6. Aux termes de l’art. 33 al. 1 LPrD, la procédure est gratuite. Selon le Conseil d’Etat (EMPL n° 411 mars 2007 ad art. 31 du projet de loi), "la saisine du Préposé ne doit pas être entravée pour des questions financières: le projet de loi prévoit donc que la procédure est gratuite. Ce n'est que si le demandeur est téméraire, ou qu'il dépose une requête abusive, que des émoluments pourront lui être facturés, selon un barème à fixer par le Conseil d'Etat". Il ressort de ces explications que la gratuité de la procédure était envisagée au départ pour la procédure devant le préposé. Il y a lieu de l’appliquer par analogie à la procédure de recours au Tribunal cantonal contre une décision du préposé. Vu l’issue du pourvoi, la recourante n’a pas droit à des dépens (art. 55, 91 et 99 LPA-VD).
Par
ces motifs
la Cour de droit administratif et public
du Tribunal cantonal
arrête:
I. Le recours est partiellement admis.
II. La décision du Préposé à la protection des données et à l'information du 27 juillet 2009 est réformée comme suit :
I. « ordonne au SPEV de détruire les copies en sa possession des recours, adressés à la Commission de recours contre l’avenant au contrat de travail établi conformément au décret du 25 novembre 2008 relatif à la nouvelle classification des fonctions et à la nouvelle politique salariale de l’Etat de Vaud, et retirés par la suite.
II. ordonne au SPEV, aux chefs de service et aux autorités d’engagement de l’Etat de Vaud de détruire les listes des recours retirés qu’ils détiennent.

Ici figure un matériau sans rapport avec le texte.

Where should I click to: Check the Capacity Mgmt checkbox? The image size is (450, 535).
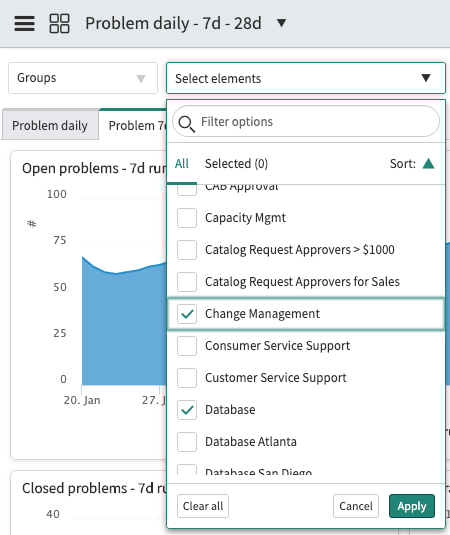click(x=187, y=218)
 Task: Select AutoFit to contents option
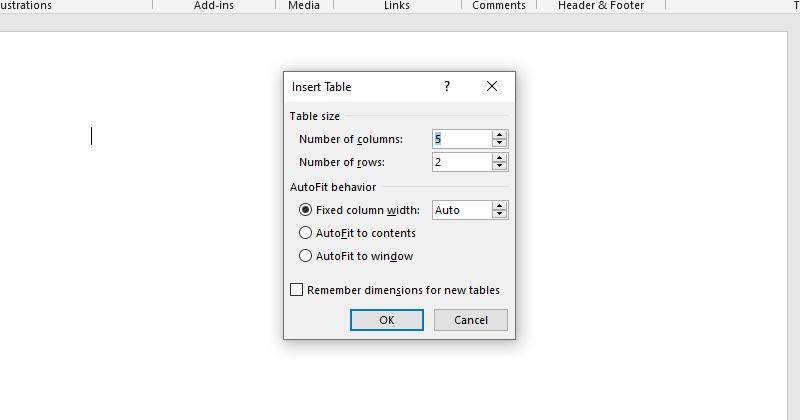[x=305, y=233]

III. demande au SPEV d’informer les autorités d’engagement concernées qu’elles doivent faire disparaître toute mention du recours du dossier personnel des collaborateurs qui ont retiré le recours qu’ils avaient déposé contre l’avenant au contrat de travail établi conformément au décret du 25 novembre 2008 relatif à la nouvelle classification des fonctions et à la nouvelle politique salariale de l’Etat de Vaud.
IV. rend la présente décision sans frais ni dépens.

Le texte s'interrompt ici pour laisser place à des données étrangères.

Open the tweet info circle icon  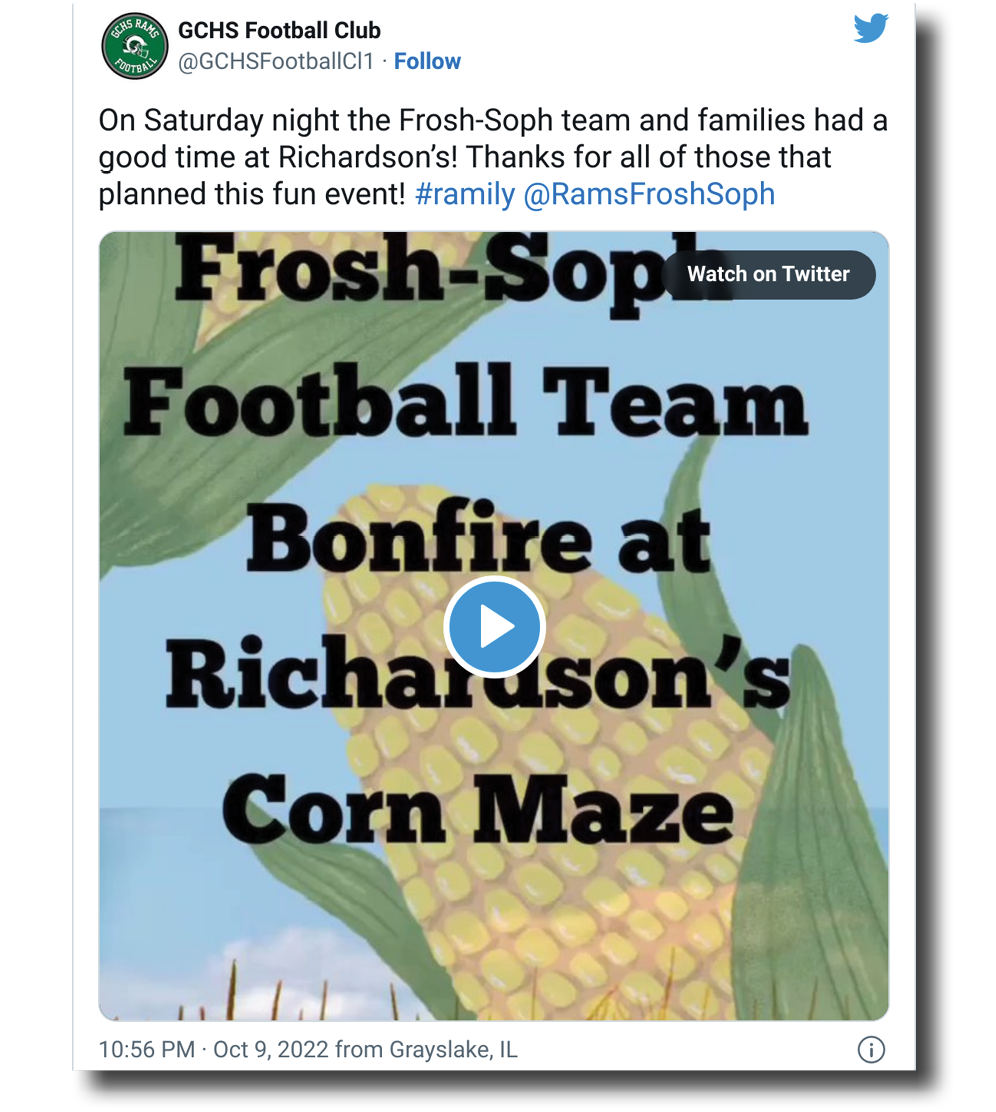click(x=871, y=1050)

V. rejette toutes autres ou plus amples conclusions. »
III. Le recours est rejeté pour le surplus.
IV. Le présent arrêt est rendu sans frais ni dépens.
Lausanne, le 29 janvier 2010
La présidente: La
greffière:
Le présent arrêt est communiqué aux destinataires de l'avis d'envoi ci-joint.
Il peut faire l'objet, dans les trente jours suivant sa notification, d'un recours au Tribunal fédéral. Le recours en matière de droit public s'exerce aux conditions des articles 82 ss de la loi du 17 juin 2005 sur le Tribunal fédéral (LTF - RS 173.110), le recours constitutionnel subsidiaire à celles des articles 113 LTF. Le mémoire de recours doit être rédigé dans une langue officielle, indiquer les conclusions, les motifs et les moyens de preuve, et être signé. Les motifs doivent exposer succinctement en quoi l’acte attaqué viole le droit. Les pièces invoquées comme moyens de preuve doivent être jointes au mémoire, pour autant qu’elles soient en mains de la partie; il en va de même de la décision attaquée.